05 June 2015

Empat puluh satu hari tanpamu

#SerialTanpamu

Baca sebelumnya: Empat puluh hari tanpamu

Kelas Yoga yang aku ikuti berakhir pukul sembilan malam, sesegera mungkin aku mengganti bajuku, dan segera mencari taksi di jalan sekitaran Margonda. Malam ini, langit Depok bisa dibilang cerah, banyak bintang bertebaran, dan sesekali angin sepoi-sepoi bertiup mesra. Taksi yang aku naiki berjalan tidak terlalu cepat juga tidak terlalu lambat, aku memperhatikan jalanan Depok yang masih belum sepi dan terlihat ramai. Dari jendela taksi, bisa kulihat rumah makan kecil tempat dulu kita sering makan sate berdua. Rumah makan itu telah terbakar entah dengan sebab apa, yang kulihat hanya ada garis kuning polisi yang mengelilingi bangunan kecil itu. Lalu, beberapa menit kemudian, kulihat gang kecil tempat kampusmu berada. Beberapa bulan yang lalu, aku pernah menunggumu dengan cemas karena kamu  mengeluh gigimu sakit dan kamu tak bisa menjalankan aktivitasmu. Ya, semua kenangan itu masih segar dan hangat di otakku.

Aku sampai di lampu merah Juanda. Ingat apa yang terjadi di lampu merah ini beberapa bulan yang lalu? Saat detik lampu merah masih menunjukan waktu enam puluh detik, kamu pernah menarik kencang gas sepeda motor Honda CBR-mu dan puluhan mata segera memelototimu. Dengan pukulan manja, aku menyentuh bahumu, kamu tertawa dari balik helm, dan memperhatikan aku yang sedikit kesal dari kaca spion. Tidak berhenti di situ, kamu tiba-tiba menyanyikan lagu Taylor Swift yang berjudul 22, dengan suara lantang.

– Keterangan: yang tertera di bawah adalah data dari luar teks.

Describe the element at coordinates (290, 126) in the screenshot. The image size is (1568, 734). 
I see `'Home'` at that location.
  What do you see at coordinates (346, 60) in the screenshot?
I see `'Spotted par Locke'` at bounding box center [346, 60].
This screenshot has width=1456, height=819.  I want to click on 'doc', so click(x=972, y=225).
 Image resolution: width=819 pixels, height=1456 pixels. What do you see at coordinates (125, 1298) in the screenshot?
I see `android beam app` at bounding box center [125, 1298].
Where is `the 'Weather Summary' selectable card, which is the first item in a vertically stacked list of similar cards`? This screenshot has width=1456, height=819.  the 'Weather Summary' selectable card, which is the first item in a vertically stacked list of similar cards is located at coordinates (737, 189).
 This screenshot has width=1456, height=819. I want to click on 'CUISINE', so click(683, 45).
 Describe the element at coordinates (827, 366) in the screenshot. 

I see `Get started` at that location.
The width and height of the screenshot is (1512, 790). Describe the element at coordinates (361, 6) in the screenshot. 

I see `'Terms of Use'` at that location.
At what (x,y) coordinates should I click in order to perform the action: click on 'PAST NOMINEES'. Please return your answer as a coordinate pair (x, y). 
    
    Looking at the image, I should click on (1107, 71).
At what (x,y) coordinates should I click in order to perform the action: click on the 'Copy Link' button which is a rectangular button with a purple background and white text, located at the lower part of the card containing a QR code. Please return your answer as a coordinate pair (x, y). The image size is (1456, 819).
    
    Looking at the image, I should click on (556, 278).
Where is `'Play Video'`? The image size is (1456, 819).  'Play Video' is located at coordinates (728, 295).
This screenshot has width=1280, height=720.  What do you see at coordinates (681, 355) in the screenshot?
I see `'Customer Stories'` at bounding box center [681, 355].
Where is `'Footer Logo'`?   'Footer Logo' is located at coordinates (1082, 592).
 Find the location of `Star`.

Aku tidak dapat lagi menahan malu, kucubit pinggangmu, dan cubitan itu kausambut dengan tawa yang kencang. Saat lampu merah berganti lampu hijau, kamu menjalankan sepeda motormu dengan kecepatan ekstra, dan menertawai wajahku yang ketakutan saat memelukmu dari belakang. Diam-diam, aku tertawa dalam hati, kapan semua hal bodoh itu terjadi lagi?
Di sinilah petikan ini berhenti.